Beethoven on the organ – well, on top of it anyway
I can appreciate Ian Paice’s drum style better too. Not blown about in an open-air breeze, it’s solid but rarely flamboyant. Even his solo on Hush fits that description. certainly no flying drumsticks or bare-hands-on effects. The Man has, after all, fit his sound around the musical pyrotechnics of Richie Blackmore and Jon Lord for many a year. Of course, Paice is a legend and could get applause for blowing his nose. He knows it and possibly hates it. There is an air of someone who really wants to enjoy a sweaty pub gig, followed by a pint at the bar. It’s not as simple as that of course when you are a legend. When the show finishes it’s official set they stay on stage and Paice smiles as he points out “Normally at this point we (Deep Purple) would be leaving the stage and you would have to applaud for ten minutes to bring us back. Here we’ll just have a drink on stage and carry on…!” I didn’t see them come out later, perhaps they did. I would like to think so. If there’s a reason that Paice plays these gigs and still plays with Ian Gillan and co I would like to think it was for the intimacy of the shows.
But I’ve jumped to the end already, and there was so much worth mentioning from that moment of arrival onstage at 8 pm sharp to the dramatic music of Enrico Morricone’s ‘Il Buono, il cattivo’. Heaps of Deep Purple classics of course.

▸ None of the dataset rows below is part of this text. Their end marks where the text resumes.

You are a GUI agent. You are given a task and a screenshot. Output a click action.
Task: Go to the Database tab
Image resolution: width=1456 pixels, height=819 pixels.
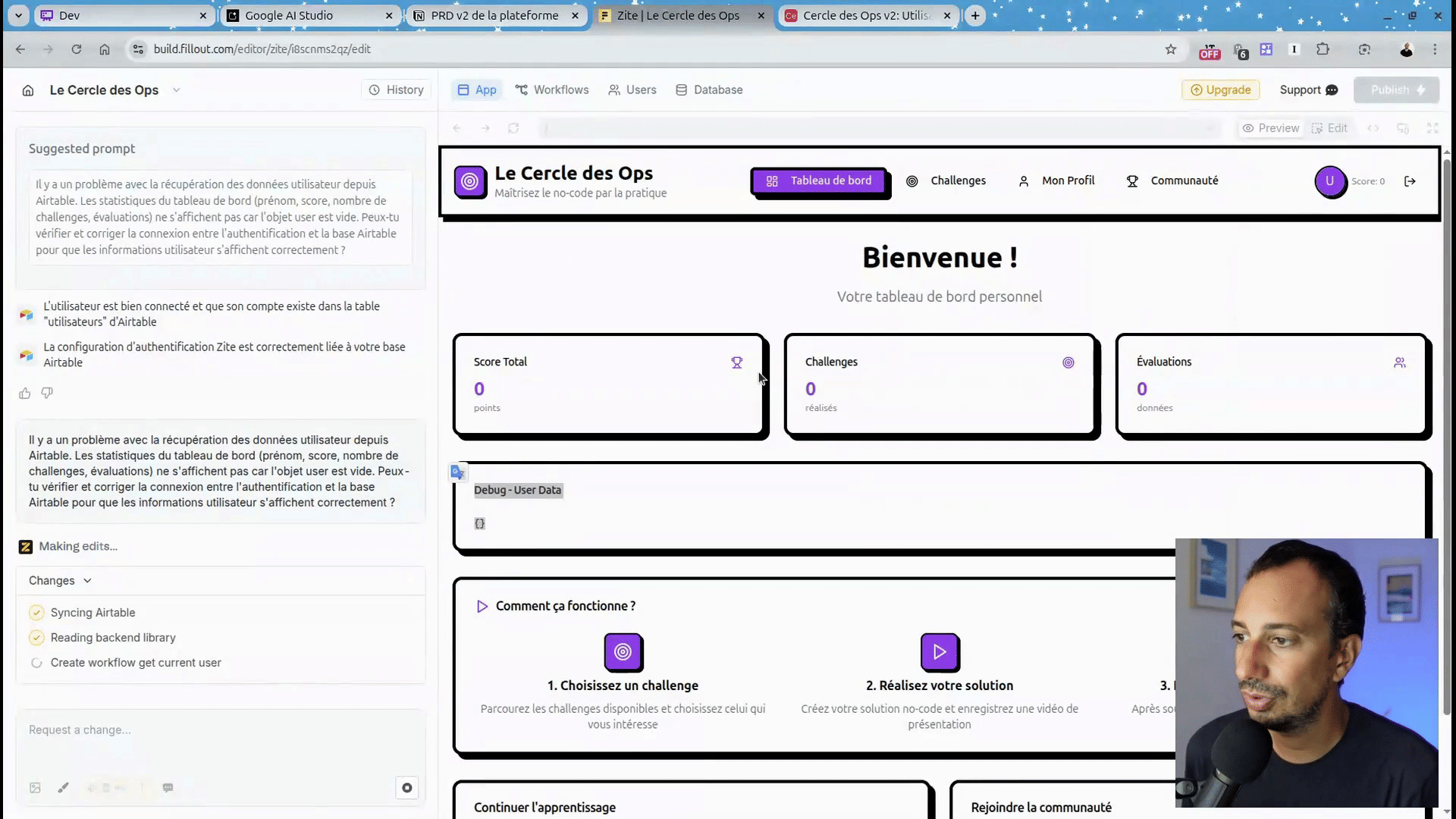pyautogui.click(x=709, y=89)
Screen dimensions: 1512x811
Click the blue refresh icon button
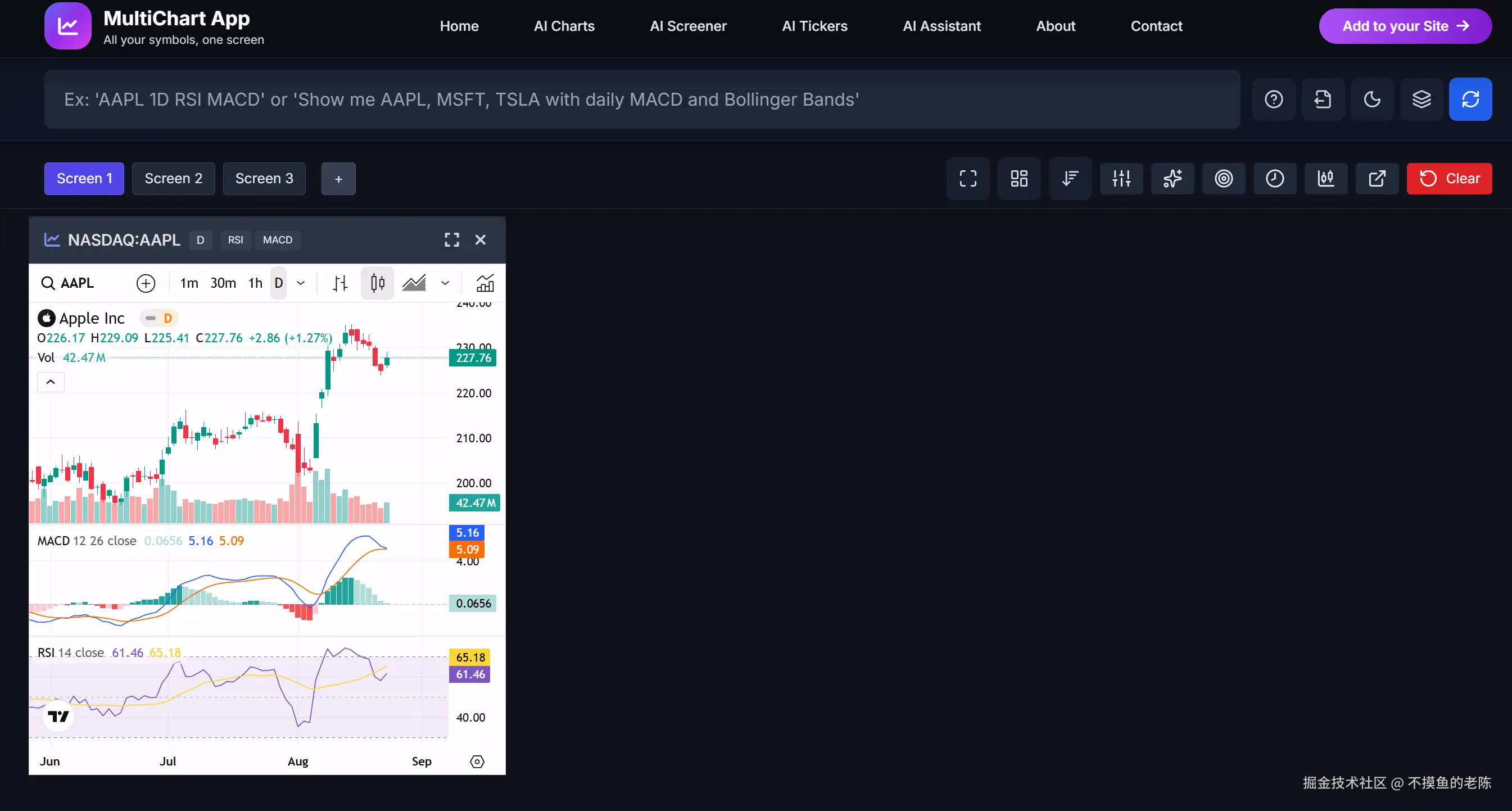(x=1470, y=99)
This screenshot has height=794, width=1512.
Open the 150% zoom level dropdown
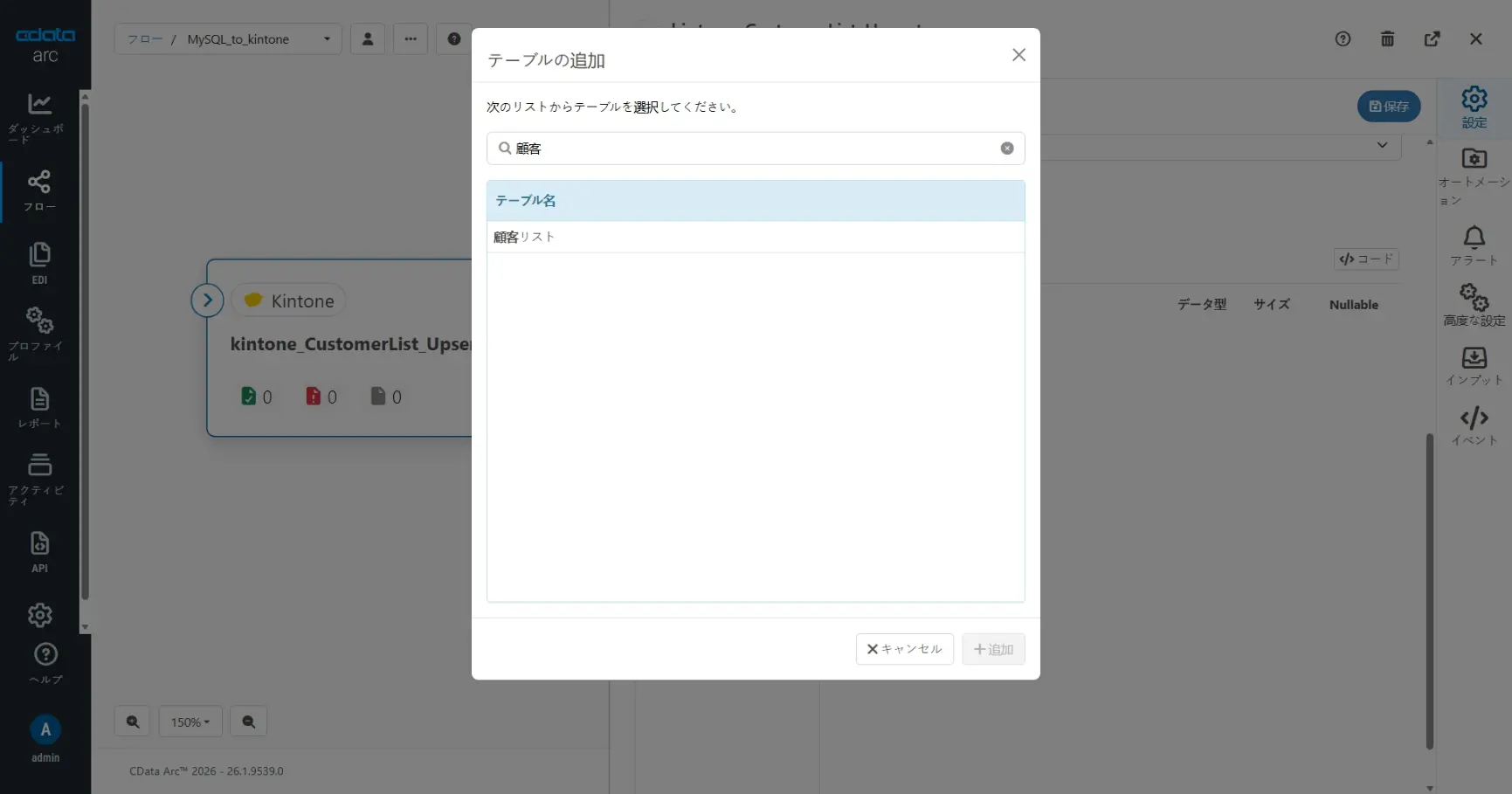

Obvious favourites from ‘Machine Head’ such as ‘Highway Star’, ‘Space Truckin’, ‘When a Blind Man Cries’ and of course ‘Smoke on the Water’. Classics like ‘Fireball’ and Black Night’ couldn’t fail either of course and What would any Purple concert be without the pumping riff of ‘Perfect Strangers’?

The Master is watching – Ian Paice enjoys the band
To my shame, I never caught the original band in their 70’s glory. They were the heroes at my School though and whenever there was a break you could hear Ian Gillan’s strangled cries on ‘Child In Time’ wailing from a cassette recorder (remember them?) in some dark corner of the common room. We even had a local band that tried to play like them. ‘Loner’ they were called and they weren’t bad, but of course, this evening’s fare was several leagues above them. The pedigree of keyboarder Paul Morris has already been ascertained. Guitarist Frank Pane doesn’t try to be Richie which is a wise move. He can play though as gigs with Bonfire and Joe Lyn Turner testify. Bassist Malte Frederic Burkert has laid down the back rhythm for Graham Bonnet too. No shortage of talent then.
Vocalist Robby Thomas Walsh can hit the high notes that elude Ian Gillan nowadays, although he rations those high notes out which is pretty sensible and leaves out ‘Child in Time’ very wisely, since singing that would blow anyone’s vocal chords halfway through a tour. I have to be honest, and it’s a slight criticism, that I couldn’t make out quite what he was singing most of the time, but who cares? The music was as close to hitting a Deep Purple nail on a Deep Purple head as you are ever likely to get and the extra power gained from the smaller venue was marvellous.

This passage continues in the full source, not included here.